Communication breakdown: why influencers feel brands lack the personal touch

What impedes partnerships between brands and influencers? New research shows advertisers are often failing to give YouTubers and bloggers creative freedom or personal recognition.


It’s common to think about what a brand might want from the influencers it uses, but what about when the boot is on the other foot? How could retailers make themselves more attractive to the kinds of online partners that they would like to work with? AI analytics platform HypeAuditor, has released the global results of its Influencer Outreach Survey, revealing what influencers want to see from brand partners and why they would refuse to work with brands. 
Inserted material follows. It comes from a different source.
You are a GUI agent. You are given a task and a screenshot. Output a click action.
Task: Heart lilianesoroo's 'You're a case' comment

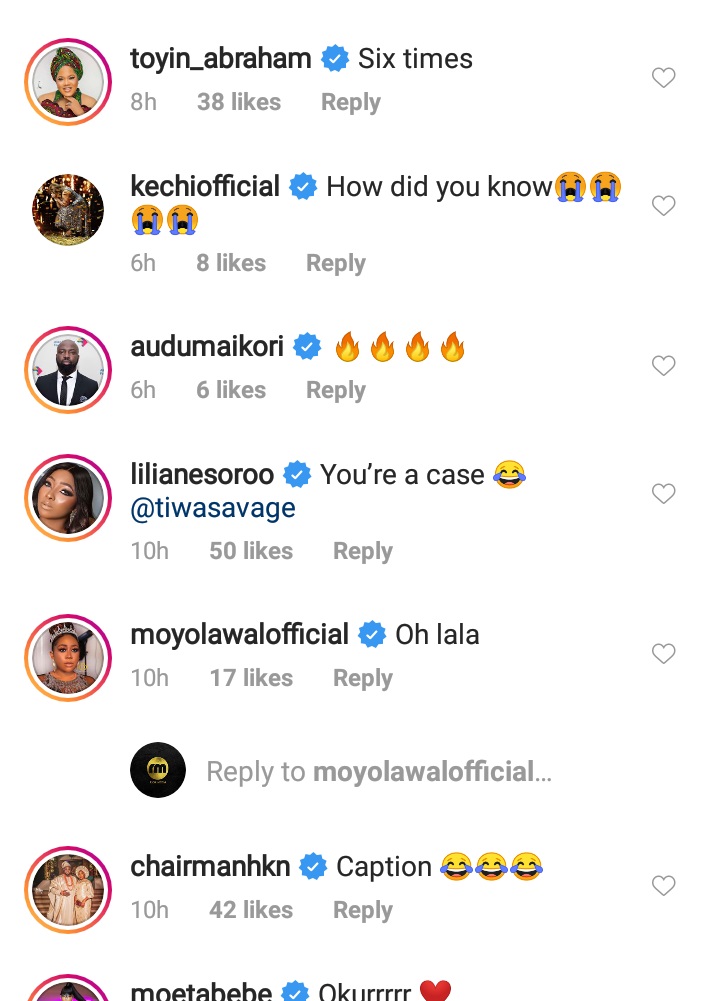(664, 494)
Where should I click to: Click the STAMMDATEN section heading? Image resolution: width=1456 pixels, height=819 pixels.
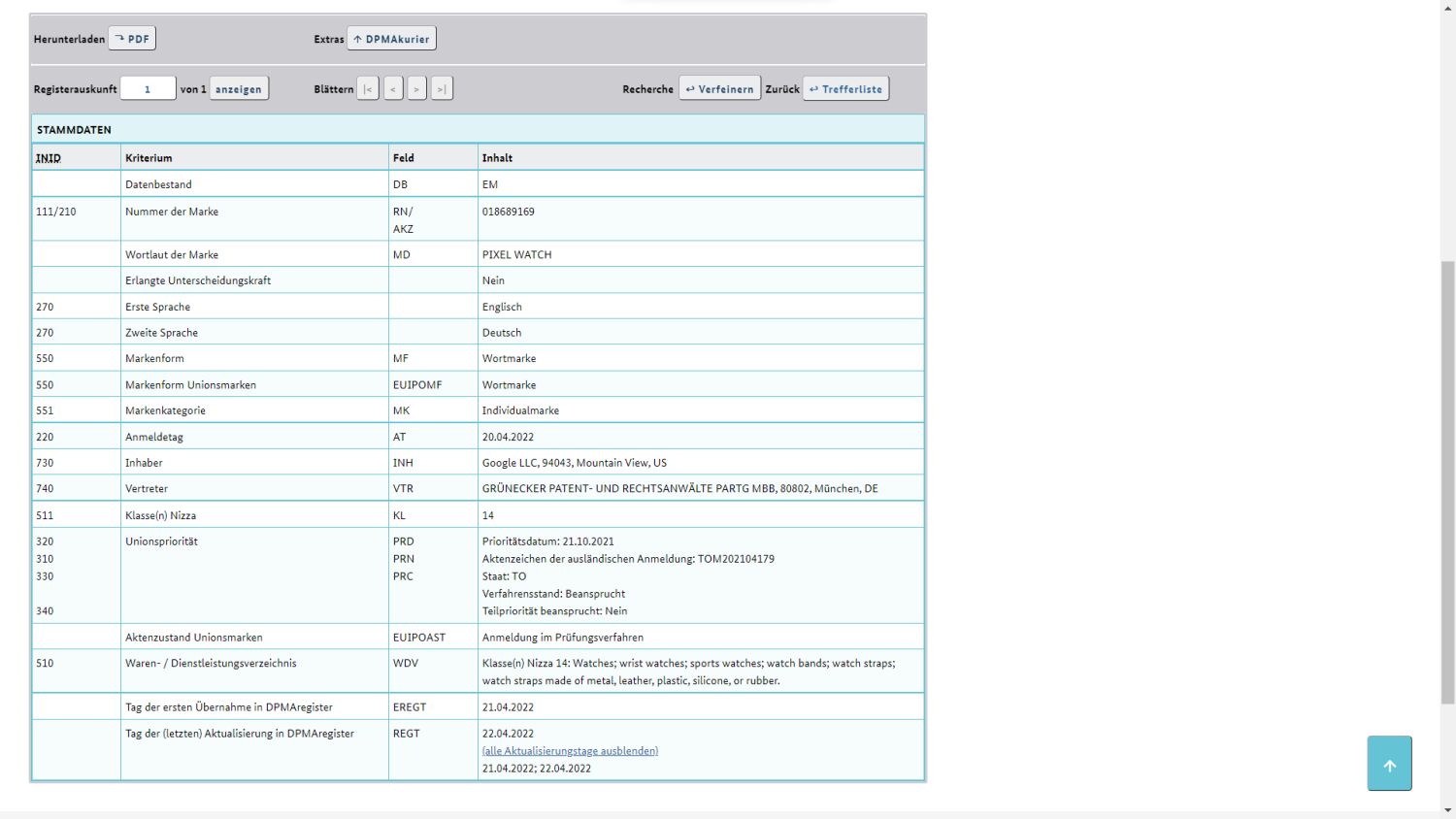point(74,130)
The survey, which polled over 1600 social media influencers across the globe, showed that 43 percent of influencers reported to have never or rarely received a personalised message from a brand tailored to their platform. This means that, in a large proportion of cases, influencers are being approached by brands with generic, cut-and-paste-style messages without personalisation to them or their platform. 

According to the new data, 38 percent of influencers would refuse to work with a brand if they have no creative freedom, while over a third (37 percent) receive at least three partnership proposals from brands each month, with the most popular enquiries including free product testings (33 percent), sponsor posts (31 percent), and brand ambassador proposals (18 percent).

The survey also revealed why influencers would refuse to work with a brand, with the top reasons being that they do not like or value the brand (51 percent), that they were not happy with the budget (42 percent) and they were told exactly what to write and had no creative freedom (38 percent). 

 When asked what they’d like to see in messages from brands, to make it easier to select potential brand partners, the following top reasons were selected:

  • 59 percent of influencers stated they’d like to see a clear idea of available budgets and expected deliverables.

  • 61 percent of influencers want a clear description of the product or service to be advertised.

  • More than half (51 percent) asked for information on the company they would be aligning with. 

“I am six feet tall, yet it does not stop petite clothing brands from contacting me”

Harriotte Lane (@harriotte_), Instagram beauty influencer and Miss International UK 2019 with a reach of 65.5k followers, shared her experience working with brands, reflecting on the lack of personalised messages: “It is often clear that brands are more interested in numbers of likes instead of relevant audience reach,” she said. “I am six feet tall, yet it does not stop petite clothing brands from contacting me for partnerships, which I find odd, especially when they suggest modelling their clothes while sitting down…” 

She added: “It would be nice for brands to encourage creative input, instead they often have a brief that is one size fits all.”

Direct contact is preferred

Despite the rise of social media talent agencies in the last decade, only 15 percent of influencers have opted to work with agents. In addition, more than two thirds (67 percent) of the influencers surveyed that work with agents and talent agencies prefer to be contacted directly by brands. In fact, 40 percent of all influencers questioned stated that they prefer to be contacted directly on their social platform. Email communications remain the preferred method by 51 percent of influencers surveyed.

On average, each month, most influencers (37 percent) receive one to three messages sent by brands; most enquiries are in relation to free product testings (for 33 percent influencers), collaboration on sponsor posts (31 percent influencers), and brand ambassador proposals (for 18 percent influencers). However, only one to two brands’ enquiries result in paid collaborations for almost 39 percent respondents.  

It seems clear that most influencers value a more personal touch, says Alex Frolov, CEO of HypeAuditor: “We know that the best brand and influencer relationships are based on authenticity and meaning. This research has reinforced that from an influencer perspective, it is so important for brands to strike the right tone in their communication to influencers, prioritising personalisation and clarity above anything else.”

To coincide with the launch of the Influencer Brand Survey, HypeAuditor has launched its Influencer Outreach tool, to allow marketers to research and liaise with influencers from within the HypeAuditor platform. Frolov believes this can be a big help to brands as they look to make valuable online partnerships: “With our new outreach tool, we’ve made it easier than ever for brands to discover, analyse and reach out to potential influencers, all in one platform.”